Ramaphosa told the High-Level Virtual Conference on Africa’s Vaccine Manufacturing for Health Security that a system of regional hubs would be an ideal way to serve the continent.
He said Africa had demonstrated throughout the Covid-19 pandemic that it has substantial capabilities, resources and skills.
“Our task now is to harness all these capabilities, and to draw on the experience of the past year to build a vibrant and innovative African medical supplies manufacturing capability that meets the health needs of the continent’s people,” he said.
“This means that in the medium term, we need to expand existing capabilities into regional hubs that serve the continent as a whole.”
Ramaphosa proposed forging sustainable partnerships across the developed and developing world to harness technological expertise, financing and investment.
Meanwhile, a report also recommended regional production hubs and pooled procurement as ways of helping Africa move towards greater vaccine self-sufficiency.
The report, by David Walwyn, professor of technology management at the University of Pretoria, and co-authors, said more than 20 countries in Africa had no pharmaceutical manufacturing capacity and many parts of the continent imported 95% of pharmaceuticals.
The report suggested direct grants, periods of market exclusivity, international technology transfer and redirecting of international development aid to stimulate domestic production.
“Typically, these products are technology and capital intensive. They require highly skilled personnel and reliable supply chains for key raw materials and specialised equipment,” said the report.

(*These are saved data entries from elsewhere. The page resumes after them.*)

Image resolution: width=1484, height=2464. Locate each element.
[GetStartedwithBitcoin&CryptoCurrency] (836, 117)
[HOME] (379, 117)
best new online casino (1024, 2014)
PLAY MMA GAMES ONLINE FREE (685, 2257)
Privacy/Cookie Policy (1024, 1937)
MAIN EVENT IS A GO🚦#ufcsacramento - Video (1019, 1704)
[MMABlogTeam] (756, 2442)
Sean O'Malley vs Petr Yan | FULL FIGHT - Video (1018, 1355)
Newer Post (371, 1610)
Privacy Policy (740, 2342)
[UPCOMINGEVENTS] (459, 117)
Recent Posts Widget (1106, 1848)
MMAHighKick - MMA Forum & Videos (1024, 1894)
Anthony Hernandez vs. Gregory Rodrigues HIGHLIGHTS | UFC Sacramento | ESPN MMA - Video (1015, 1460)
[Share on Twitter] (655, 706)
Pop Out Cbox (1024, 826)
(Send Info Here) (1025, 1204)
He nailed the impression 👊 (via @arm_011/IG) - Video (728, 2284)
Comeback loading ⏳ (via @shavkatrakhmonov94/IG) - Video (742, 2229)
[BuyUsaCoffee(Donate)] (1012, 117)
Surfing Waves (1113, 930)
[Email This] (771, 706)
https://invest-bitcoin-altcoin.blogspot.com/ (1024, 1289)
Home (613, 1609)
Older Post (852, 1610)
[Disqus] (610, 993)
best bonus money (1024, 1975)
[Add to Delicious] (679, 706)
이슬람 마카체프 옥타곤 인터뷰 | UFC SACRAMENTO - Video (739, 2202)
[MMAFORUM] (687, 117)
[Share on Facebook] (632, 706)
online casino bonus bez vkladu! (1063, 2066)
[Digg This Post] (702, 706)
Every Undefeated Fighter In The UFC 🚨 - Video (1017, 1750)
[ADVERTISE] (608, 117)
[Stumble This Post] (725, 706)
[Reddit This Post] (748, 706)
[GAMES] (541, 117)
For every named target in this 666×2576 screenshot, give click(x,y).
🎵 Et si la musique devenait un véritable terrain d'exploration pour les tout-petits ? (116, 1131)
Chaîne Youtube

The report said high initial investment in people and infrastructure required sufficient volume to justify the risk.
“The absence of this security, even in the continent’s larger markets, such as South Africa, Nigeria and Egypt, limits expansion of this critical sector,” it said.
The report urged African governments to use public procurement to provide longer-term supply contracts with strong guarantees.
It also called on donor agencies to reconsider procurement strategies to favour local manufacturers.